Problem to solve - Reproduce the data below verbatim, from the line with "Image resolution: width=600" up to and including the line with "Action: pyautogui.click(x=1350, y=112)", and output only those lines.

Stored data entries
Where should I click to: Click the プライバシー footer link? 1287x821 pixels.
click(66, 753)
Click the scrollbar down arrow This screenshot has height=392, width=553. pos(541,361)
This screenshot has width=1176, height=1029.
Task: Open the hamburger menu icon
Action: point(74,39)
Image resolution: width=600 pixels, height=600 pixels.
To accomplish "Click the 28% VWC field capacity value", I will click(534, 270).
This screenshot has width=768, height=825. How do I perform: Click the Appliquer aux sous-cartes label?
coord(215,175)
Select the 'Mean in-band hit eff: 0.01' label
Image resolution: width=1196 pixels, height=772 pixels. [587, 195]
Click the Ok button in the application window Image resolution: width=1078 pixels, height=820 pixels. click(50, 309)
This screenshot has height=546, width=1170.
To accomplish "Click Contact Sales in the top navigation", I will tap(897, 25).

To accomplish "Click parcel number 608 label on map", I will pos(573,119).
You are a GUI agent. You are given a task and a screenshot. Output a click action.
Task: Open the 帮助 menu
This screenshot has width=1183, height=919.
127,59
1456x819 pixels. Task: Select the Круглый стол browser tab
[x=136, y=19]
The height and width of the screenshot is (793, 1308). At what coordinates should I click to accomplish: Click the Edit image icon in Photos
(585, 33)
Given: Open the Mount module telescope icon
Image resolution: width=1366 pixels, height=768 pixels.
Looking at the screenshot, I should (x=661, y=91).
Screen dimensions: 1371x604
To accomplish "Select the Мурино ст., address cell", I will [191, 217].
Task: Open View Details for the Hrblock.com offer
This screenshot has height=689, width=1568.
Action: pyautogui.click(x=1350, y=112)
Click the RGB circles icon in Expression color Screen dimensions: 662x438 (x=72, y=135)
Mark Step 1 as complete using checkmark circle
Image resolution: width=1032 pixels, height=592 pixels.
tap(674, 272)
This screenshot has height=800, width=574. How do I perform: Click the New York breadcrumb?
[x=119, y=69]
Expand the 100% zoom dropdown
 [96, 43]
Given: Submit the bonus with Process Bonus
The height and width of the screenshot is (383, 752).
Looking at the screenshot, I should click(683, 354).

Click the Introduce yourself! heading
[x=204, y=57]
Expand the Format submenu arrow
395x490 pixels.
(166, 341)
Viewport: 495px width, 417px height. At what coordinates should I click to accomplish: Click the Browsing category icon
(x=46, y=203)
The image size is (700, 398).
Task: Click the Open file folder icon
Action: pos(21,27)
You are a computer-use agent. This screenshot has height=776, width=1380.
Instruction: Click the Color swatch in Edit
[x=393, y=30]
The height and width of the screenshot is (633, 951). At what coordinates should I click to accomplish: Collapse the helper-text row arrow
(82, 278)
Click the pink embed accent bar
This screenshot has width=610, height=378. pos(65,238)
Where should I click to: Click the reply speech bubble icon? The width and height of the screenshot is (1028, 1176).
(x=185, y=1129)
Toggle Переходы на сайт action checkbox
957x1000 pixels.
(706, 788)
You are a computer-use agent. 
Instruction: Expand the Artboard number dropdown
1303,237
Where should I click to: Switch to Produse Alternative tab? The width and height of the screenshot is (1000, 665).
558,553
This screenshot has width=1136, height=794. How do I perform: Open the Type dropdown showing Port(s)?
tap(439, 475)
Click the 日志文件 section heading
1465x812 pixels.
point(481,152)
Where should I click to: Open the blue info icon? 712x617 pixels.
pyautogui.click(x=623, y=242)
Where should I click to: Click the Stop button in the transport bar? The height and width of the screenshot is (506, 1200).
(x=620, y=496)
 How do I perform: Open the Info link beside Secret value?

Result below -
Image resolution: width=600 pixels, height=600 pixels.
To accomplish "Click the 28% VWC field capacity value", I will click(534, 270).
This screenshot has width=768, height=825. How do I perform: Click the Appliquer aux sous-cartes label?
coord(215,175)
Select the 'Mean in-band hit eff: 0.01' label
Image resolution: width=1196 pixels, height=772 pixels. [587, 195]
Click the Ok button in the application window Image resolution: width=1078 pixels, height=820 pixels. click(50, 309)
This screenshot has height=546, width=1170.
To accomplish "Click Contact Sales in the top navigation", I will tap(897, 25).

To accomplish "Click parcel number 608 label on map", I will pos(573,119).
You are a GUI agent. You are given a task and a screenshot. Output a click action.
Task: Open the 帮助 menu
This screenshot has width=1183, height=919.
127,59
1456x819 pixels. Task: Select the Круглый стол browser tab
[x=136, y=19]
The height and width of the screenshot is (793, 1308). At what coordinates should I click to accomplish: Click the Edit image icon in Photos
(585, 33)
Given: Open the Mount module telescope icon
Image resolution: width=1366 pixels, height=768 pixels.
Looking at the screenshot, I should (x=661, y=91).
Screen dimensions: 1371x604
To accomplish "Select the Мурино ст., address cell", I will [191, 217].
Task: Open View Details for the Hrblock.com offer
This screenshot has height=689, width=1568.
Action: pyautogui.click(x=1350, y=112)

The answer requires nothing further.